A final bit of news from Amicus was the restructuring of its existing partnership with GSK. The two companies revised their partnership to give Amicus global rights to develop and commercialize migalastat HCL, a pharmacological chaperone for alpha-galactosidase A, as a monotherapy and in combination with an ERT for Fabry disease. The deal requires no up-front payment from Amicus, but GSK will be eligible for single-digit royalties on net sales in eight major markets outside the U.S. In connection with the deal, GSK will make a $3 million equity investment in Amicus through a PIPE transaction.

Under the prior agreement, signed in July 2012, Amicus and GSK were co-developing migalastat HCL globally and GSK had rights to commercialize the drug outside the U.S.

That deal was itself an expansion of a previous alliance. At that time, GSK increased its ownership stake in Amicus to 19.9 percent – a level that Crowley said Amicus is maintaining – investing an additional $18.6 million to purchase 2.95 million shares of common stock at $6.30 per share. (See BioWorld Today, July 19, 2012.)

Amicus has struggled in the past year with a Phase III near miss of its Study 011 and a regulatory setback of nearly a year.

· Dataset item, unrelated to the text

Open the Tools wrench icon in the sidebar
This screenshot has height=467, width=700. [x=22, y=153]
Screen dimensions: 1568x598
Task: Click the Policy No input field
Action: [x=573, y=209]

Study 011 failed to meet its primary endpoint of number of patients showing a 50 percent or greater reduction in kidney interstitial capillary GL-3 after six months of treatment with migalastat HC1 compared to placebo. The numbers favored migalastat, but the results failed to reach statistical significance. (See BioWorld Today, Dec. 21, 2012.)

Amicus had another disappointment when it met with regulators to discuss those results from Study 011. Instead of rubber-stamping the company’s plan to revise its statistical analysis for the 12-month data, the FDA asked for data from the second ongoing Phase III study, Study 012, which is designed as a switchover study – Fabry patients switching from enzyme replacement therapy to migalastat – and originally launched to complete a regulatory filing in Europe.

That translated to a delay of nine months to a year.

The reorganization, acquisition and new business strategy will replenish and advance Amicus’ pipeline, potentially putting three enzyme therapies into the clinic in the next three years, according to Crowley.

Leerink Swann analyst Joseph Schwartz adjusted the group’s price target for Amicus to $2.50 for increased shares outstanding and increased probability of success for the company’s Pompe program. “We assume a 20 percent probability of success for FOLD’s Fabry chaperone/ERT co-formulation which is entering Phase I and a 20 percent (from 10 percent previously) probability of success for FOLD’s Pompe ERT acquired from Callidus,” Schwartz wrote.

Amicus’ stock (NASDAQ:FOLD) closed Thursday at $2.07, down 5 cents.